In order to prevent duplication with other private or governmental insurance or benefits for senior citizens and others with access to such insurance or benefits, each insurer providing the coverage and benefits described in s. 627.736(1) shall offer to the named insureds modified forms of personal injury protection as described in this section. Such election may be made by the named insured to apply to the named insured alone, or to the named insured and dependent relatives residing in the same household. Any person electing such modified coverage, or subject to such modified coverage as a result of the named insured's election, shall have no right to claim or to recover any amount so deducted from any owner, registrant, operator, or occupant of a vehicle or any person or organization legally responsible for any such person's acts or omissions who is made exempt from tort liability by ss. 627.730-627.741. Premium reductions for each modification or combination of modifications shall be adequate to recognize the reduction in hazard and shall be subject to the approval of the Department of Insurance.

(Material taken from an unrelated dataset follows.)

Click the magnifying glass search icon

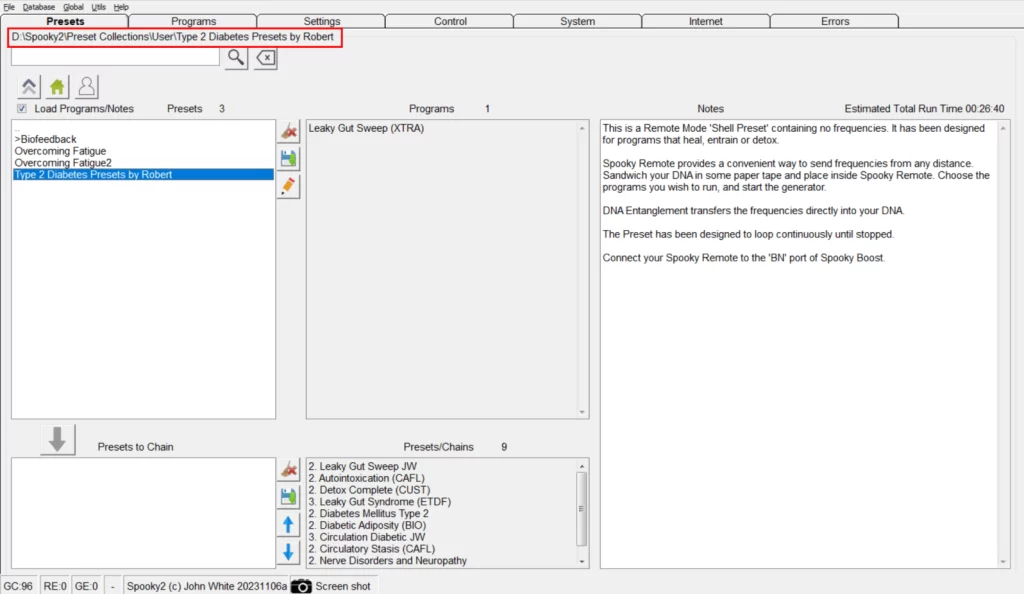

(1) Insurers shall offer to each applicant and to each policyholder, upon the renewal of an existing policy, deductibles, in amounts of $250, $500, $1,000, $2,000, $3,000, $4,000, $6,000 and $8,000, said amount to be deducted from the benefits otherwise due each person subject to the deduction, and shall explain to each applicant or policyholder that if they have coverage under private or governmental disability plans, they may avail themselves of deductibles or other modifications as provided in subsections (1), (2), and (3).

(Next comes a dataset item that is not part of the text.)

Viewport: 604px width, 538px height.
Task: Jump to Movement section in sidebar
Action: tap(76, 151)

(2) Insurers shall offer coverage wherein at the election of the named insured all benefits payable under 42 U.S.C. s. 1395, the federal "Medicare" program, or to active or retired military personnel and their dependent relatives shall be deducted from those benefits otherwise payable pursuant to s. 627.736(1).
(3) Insurers shall offer coverage wherein at the election of named insured the benefits for loss of gross income and loss of earning capacity described in s. 627.736(1)(b) shall be excluded.

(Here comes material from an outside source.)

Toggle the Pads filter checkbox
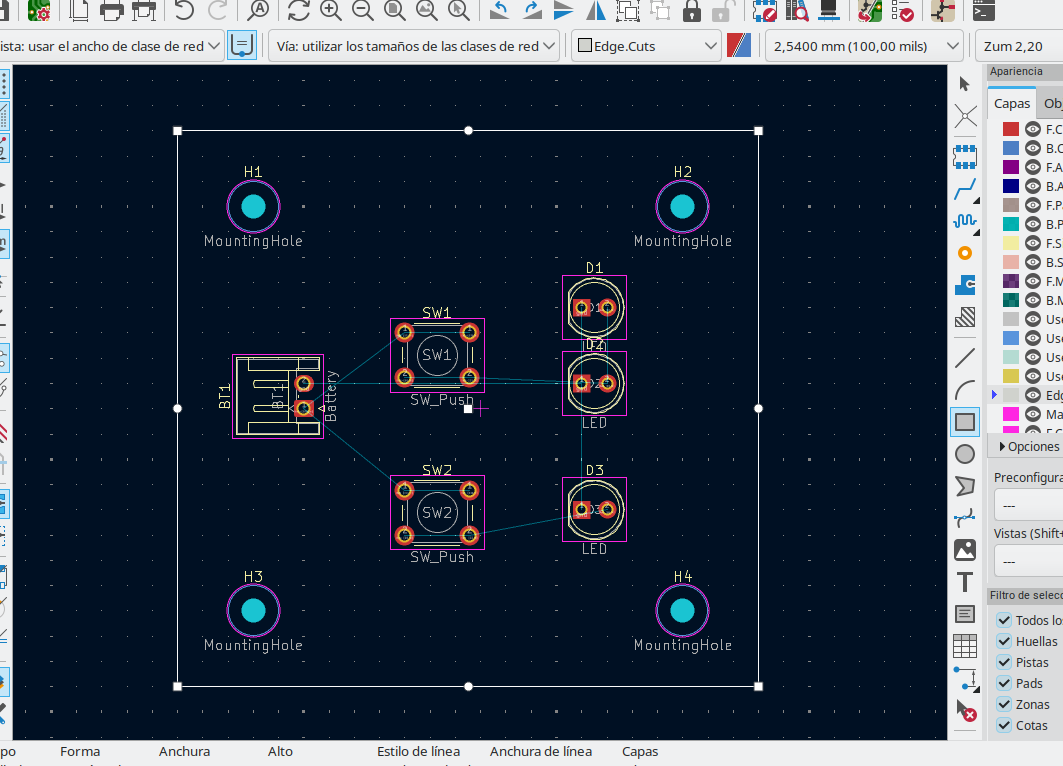point(1004,683)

(4) Insurers shall offer, at the election of the named insured, one of the following options:
(a) Either a direct payment to the policyholder or a payment to any person, corporation, association, or other business entity which performs repair work upon the motor vehicle, or a combination of the foregoing; or
(b) A payment to any person, corporation, association, or other business entity performing repair work upon the motor vehicle, when the payee is under contract with the insurer to perform such work at stipulated rates which are no greater than 85 percent of prevailing rates for similar work within the county where the payee performs the work upon the motor vehicle.
(5) Each insurer may prepare and distribute to each of its policyholders a listing of all business entities under contract with the insurer to perform motor vehicle repair work at the rates described in paragraph (4)(b) of this section. The listing shall include a clear and plain explanation of the options provided as required by this section, and shall further state that if the policyholder elects to have required motor vehicle repair work done by any such business entity, the rates stipulated in the contract with the insurer shall be all of the consideration which the business entity will demand for such work and shall be paid by the insurer.
(6) Insurers may offer coverage wherein, at the election of the named insured, medical services shall be limited to specified medical providers, including hospitals, which specified medical providers may be health maintenance organizations, as provided in chapter 641, part II.